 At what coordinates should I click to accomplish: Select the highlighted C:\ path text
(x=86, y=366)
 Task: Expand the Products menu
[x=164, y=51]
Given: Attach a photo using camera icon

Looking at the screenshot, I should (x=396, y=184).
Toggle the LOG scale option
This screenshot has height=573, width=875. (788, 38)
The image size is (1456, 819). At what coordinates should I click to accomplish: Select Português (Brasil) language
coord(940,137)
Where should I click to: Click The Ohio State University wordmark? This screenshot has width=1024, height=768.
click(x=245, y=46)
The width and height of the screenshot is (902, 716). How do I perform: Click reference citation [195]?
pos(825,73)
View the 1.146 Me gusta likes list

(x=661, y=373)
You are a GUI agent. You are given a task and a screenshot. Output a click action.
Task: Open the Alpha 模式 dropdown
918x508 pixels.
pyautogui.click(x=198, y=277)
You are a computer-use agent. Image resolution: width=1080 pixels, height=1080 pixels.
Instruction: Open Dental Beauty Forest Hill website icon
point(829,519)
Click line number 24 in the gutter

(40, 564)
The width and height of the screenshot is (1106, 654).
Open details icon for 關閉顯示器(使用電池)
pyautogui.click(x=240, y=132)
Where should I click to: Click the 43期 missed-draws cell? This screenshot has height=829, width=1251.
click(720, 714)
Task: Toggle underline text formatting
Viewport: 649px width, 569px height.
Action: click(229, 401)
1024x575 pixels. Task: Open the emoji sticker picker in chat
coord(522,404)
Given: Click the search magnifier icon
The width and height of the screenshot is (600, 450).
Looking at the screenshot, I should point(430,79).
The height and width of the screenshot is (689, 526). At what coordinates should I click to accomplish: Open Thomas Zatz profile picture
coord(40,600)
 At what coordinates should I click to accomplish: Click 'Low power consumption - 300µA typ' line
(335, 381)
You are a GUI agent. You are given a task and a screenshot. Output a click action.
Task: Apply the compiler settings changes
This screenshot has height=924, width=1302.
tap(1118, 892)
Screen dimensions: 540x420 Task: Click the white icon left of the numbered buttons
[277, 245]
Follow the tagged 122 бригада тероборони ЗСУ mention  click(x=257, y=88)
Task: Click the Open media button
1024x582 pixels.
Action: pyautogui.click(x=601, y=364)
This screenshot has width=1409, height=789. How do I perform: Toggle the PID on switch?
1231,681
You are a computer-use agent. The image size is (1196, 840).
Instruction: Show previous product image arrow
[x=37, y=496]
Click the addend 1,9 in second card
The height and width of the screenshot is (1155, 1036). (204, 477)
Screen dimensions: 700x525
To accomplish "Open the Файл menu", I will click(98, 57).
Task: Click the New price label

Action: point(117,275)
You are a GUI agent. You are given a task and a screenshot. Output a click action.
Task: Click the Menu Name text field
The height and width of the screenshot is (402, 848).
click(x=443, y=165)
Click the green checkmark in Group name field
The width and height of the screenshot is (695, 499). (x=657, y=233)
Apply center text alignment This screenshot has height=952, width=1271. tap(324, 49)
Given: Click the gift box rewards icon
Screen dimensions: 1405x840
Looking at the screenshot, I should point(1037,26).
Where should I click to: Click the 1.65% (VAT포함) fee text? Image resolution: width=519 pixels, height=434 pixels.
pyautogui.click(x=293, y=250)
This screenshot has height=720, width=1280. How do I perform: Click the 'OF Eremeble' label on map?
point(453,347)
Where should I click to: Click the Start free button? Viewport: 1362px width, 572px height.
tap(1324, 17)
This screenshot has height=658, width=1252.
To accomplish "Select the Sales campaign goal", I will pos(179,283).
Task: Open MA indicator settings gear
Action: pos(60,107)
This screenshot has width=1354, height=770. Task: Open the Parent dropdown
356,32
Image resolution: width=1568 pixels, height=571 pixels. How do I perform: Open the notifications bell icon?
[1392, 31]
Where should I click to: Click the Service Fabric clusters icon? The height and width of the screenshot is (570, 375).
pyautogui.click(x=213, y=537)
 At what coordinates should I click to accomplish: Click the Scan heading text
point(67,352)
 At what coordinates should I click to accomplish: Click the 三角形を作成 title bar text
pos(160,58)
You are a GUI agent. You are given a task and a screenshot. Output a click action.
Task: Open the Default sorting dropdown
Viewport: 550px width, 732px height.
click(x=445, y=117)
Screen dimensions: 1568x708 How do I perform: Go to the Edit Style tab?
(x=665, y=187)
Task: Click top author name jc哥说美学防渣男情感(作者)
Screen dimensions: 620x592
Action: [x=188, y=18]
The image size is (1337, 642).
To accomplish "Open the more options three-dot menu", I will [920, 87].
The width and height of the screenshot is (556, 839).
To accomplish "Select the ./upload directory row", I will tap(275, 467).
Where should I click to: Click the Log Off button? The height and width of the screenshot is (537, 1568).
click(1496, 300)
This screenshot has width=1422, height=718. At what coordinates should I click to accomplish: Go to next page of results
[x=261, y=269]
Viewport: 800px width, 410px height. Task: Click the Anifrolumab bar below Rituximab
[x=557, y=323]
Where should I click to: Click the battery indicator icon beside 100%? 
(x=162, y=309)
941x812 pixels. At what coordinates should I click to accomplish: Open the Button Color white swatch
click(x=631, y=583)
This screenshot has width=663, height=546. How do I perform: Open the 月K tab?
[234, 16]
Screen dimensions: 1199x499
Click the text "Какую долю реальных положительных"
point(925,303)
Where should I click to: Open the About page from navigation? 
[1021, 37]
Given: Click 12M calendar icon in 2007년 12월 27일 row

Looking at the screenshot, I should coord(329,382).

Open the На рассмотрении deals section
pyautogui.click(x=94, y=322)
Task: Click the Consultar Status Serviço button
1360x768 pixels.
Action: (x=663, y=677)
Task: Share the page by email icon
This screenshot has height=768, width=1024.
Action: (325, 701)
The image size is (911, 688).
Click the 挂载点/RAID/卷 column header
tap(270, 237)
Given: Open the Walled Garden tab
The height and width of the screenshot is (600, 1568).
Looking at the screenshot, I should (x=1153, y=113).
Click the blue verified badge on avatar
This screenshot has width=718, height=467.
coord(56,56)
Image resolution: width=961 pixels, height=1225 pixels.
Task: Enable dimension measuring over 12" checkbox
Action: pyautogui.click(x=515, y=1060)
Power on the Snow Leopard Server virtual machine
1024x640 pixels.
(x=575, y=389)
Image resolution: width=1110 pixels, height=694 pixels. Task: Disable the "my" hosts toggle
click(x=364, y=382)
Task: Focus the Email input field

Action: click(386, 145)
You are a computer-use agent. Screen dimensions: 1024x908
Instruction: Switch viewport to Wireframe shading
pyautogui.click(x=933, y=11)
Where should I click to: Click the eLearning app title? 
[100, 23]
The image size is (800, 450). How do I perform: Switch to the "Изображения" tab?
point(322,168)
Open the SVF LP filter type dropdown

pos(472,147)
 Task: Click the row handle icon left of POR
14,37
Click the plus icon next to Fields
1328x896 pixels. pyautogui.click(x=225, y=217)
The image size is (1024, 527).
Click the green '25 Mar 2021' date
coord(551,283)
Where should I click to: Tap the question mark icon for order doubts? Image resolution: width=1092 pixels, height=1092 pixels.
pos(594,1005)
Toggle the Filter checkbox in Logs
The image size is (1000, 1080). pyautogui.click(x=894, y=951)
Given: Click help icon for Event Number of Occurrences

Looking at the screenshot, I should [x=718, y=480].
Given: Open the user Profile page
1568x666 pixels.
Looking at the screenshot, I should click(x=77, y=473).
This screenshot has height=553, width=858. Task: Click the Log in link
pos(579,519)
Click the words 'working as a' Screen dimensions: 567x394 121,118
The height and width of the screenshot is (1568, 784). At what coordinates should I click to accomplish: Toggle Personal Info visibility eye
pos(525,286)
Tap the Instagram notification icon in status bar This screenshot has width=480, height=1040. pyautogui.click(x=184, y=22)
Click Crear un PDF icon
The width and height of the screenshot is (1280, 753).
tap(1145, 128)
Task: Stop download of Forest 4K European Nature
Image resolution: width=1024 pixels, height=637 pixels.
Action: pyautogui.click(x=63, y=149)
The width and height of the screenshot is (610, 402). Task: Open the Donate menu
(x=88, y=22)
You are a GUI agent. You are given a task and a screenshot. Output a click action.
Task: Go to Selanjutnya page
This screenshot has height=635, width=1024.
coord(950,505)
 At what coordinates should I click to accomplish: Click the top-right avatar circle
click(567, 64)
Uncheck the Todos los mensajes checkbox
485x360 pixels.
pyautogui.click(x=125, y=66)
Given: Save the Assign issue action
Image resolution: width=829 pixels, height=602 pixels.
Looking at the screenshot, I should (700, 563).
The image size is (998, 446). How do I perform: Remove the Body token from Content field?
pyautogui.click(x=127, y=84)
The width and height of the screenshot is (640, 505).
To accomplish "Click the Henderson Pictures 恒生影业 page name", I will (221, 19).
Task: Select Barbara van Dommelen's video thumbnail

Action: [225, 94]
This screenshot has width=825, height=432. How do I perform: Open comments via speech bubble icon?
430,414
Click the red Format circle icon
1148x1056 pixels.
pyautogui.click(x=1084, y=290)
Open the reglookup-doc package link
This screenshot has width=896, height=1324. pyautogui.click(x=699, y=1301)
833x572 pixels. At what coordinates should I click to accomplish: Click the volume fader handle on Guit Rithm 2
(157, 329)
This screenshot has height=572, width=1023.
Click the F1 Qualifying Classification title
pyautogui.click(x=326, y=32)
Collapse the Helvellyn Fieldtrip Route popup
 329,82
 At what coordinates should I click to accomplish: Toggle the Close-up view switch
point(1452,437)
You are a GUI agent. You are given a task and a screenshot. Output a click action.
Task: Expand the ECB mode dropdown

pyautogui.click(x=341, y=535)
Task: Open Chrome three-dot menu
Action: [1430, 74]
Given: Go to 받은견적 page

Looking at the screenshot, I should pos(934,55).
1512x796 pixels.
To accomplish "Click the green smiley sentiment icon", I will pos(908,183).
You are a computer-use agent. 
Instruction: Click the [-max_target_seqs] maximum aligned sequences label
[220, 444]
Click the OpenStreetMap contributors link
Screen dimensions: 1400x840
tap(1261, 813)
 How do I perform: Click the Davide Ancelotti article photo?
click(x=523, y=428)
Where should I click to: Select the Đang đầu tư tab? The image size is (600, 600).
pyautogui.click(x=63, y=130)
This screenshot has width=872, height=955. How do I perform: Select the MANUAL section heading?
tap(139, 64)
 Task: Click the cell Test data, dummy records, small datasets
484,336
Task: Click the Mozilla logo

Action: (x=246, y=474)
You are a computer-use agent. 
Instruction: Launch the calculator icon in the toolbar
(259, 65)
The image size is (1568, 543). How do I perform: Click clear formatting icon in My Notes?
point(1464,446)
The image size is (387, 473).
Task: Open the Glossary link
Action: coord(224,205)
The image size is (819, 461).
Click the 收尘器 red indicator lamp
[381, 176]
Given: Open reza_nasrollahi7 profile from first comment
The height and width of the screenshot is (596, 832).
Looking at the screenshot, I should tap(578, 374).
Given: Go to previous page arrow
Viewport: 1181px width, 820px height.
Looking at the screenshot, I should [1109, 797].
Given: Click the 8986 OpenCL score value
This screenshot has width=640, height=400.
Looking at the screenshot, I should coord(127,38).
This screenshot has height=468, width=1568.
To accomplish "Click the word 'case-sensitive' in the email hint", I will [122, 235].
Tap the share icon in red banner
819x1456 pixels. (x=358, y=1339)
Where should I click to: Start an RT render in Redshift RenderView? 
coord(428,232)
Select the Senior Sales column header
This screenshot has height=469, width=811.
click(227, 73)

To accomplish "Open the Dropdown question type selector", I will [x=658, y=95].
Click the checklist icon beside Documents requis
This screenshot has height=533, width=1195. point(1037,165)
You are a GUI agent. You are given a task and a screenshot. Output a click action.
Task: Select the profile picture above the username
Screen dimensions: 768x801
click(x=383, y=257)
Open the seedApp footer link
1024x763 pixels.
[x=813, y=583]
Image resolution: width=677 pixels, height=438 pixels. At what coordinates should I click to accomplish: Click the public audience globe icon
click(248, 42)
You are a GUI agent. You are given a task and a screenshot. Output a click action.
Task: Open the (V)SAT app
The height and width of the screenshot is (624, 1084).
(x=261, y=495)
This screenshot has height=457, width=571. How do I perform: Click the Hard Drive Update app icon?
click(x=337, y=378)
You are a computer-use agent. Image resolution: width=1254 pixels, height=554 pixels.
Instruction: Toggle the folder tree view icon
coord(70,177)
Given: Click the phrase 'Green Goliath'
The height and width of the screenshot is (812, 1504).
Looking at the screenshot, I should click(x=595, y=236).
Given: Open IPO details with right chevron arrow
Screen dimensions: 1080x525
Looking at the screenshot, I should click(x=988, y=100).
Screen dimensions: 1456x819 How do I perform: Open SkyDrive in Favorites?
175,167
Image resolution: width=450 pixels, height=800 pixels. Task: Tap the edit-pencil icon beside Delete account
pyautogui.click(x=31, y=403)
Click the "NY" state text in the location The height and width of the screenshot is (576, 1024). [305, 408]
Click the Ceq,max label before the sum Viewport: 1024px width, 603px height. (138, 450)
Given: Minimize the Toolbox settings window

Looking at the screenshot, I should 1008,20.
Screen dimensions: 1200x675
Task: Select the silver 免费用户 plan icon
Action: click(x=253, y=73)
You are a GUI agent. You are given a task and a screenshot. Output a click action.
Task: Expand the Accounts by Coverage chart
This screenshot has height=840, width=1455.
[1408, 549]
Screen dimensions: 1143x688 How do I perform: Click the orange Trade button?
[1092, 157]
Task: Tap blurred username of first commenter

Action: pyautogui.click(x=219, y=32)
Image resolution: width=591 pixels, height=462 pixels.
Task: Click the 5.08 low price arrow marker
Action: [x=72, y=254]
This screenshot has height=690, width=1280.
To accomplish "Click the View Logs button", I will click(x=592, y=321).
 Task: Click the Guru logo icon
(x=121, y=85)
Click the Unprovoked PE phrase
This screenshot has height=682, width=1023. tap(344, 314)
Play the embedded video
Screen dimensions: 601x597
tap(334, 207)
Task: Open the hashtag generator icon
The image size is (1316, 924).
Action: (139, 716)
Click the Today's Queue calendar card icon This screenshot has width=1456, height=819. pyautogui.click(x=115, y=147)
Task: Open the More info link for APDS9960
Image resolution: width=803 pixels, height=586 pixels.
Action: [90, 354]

::::::::::

**What this task involves**
All lines that hold the word "Apply" should be copied from the data.

**Solved exercise**
Task: Apply the compiler settings changes
Apply center text alignment This screenshot has height=952, width=1271. tap(324, 49)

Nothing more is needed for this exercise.